Aussi, je suis heureux, au nom de Groupama, de vous en remercier, vous et vos équipes.
Cher Elyès JOUINI, il a beaucoup été question d’excellence dans mon propos, tant sont nombreuses les illustrations que vous en donnez dans votre parcours comme dans votre action. Goethe, cet esprit universel, a pu définir l’excellence comme l’expression d’une exigence humaine et d’une haute civilisation, allant jusqu’à la définir par opposition à la barbarie : « En quoi consiste la barbarie, sinon précisément en ce qu’elle méconnaît l’excellence ? ». Je crois que, sans hésitation, vous ferez vôtre cette pensée, vous qui représentez ce que l’esprit humain peut donner de meilleur dans nos sociétés. Au moment de vous remettre le symbole le plus élevé de la reconnaissance nationale, je ne voudrais pas omettre de saluer des qualités humaines qui rendent votre commerce des plus agréables : votre générosité, votre affabilité, votre bonne humeur permanente, votre sens de l’humour et vos traits d’esprit. Vous n’êtes pas de ceux qui considèrent que le savoir et les responsabilités doivent nécessairement être enveloppés dans les apparences de l’austérité. Aussi, vous essayez de vous rendre disponible pour des réunions familiales ou amicales, ou encore pour préserver le temps des vacances. La musique - vos goûts sont des plus éclectiques - est pour vous une compagne de tous les instants. Mais surtout, vous tenez à garder suffisamment de temps pour votre vie familiale. Qu’il me soit permis de saluer votre épouse, Madame Sihem JOUINI, et de l’associer à l’hommage qui vous est rendu ce soir.
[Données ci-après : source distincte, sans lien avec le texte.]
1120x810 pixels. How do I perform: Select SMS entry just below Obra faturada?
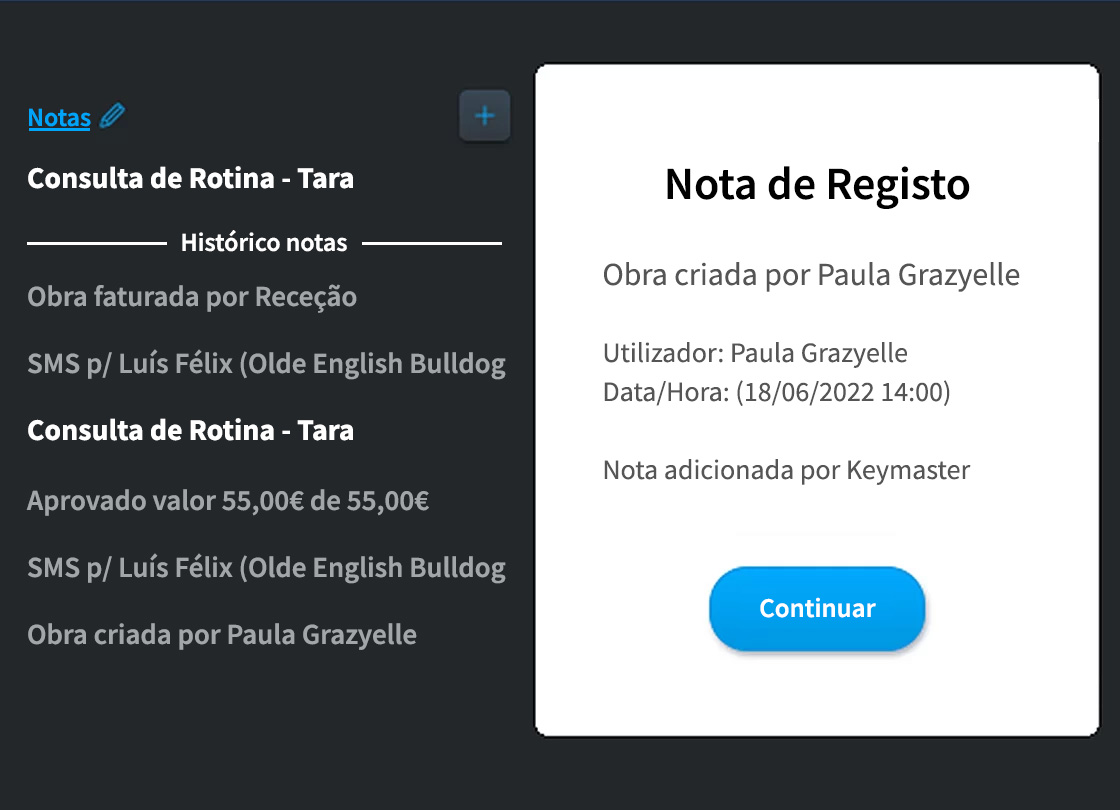pyautogui.click(x=266, y=364)
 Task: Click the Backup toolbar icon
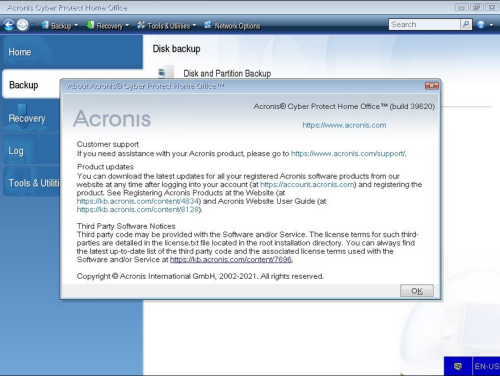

Madame JOUINI, qui partage avec vous l’ambition de l’excellence, est professeur associé à HEC ; par ailleurs, elle a comme vous présidé l’Association Tunisienne des Grandes Ecoles. Je suis également heureux de la présence de vos deux fils, Youssef et Wessim, avec qui vous entretenez des relations privilégiées. Arrivé vraiment au terme de mon propos, je vais maintenant avoir l’honneur et le plaisir de vous remettre les insignes de Chevalier de la Légion d’Honneur.
Cher Elyès JOUINI,
Au nom du Président de la République et en vertu des pouvoirs qui nous sont conférés, nous vous faisons Chevalier dans l’Ordre national de la Légion d’Honneur.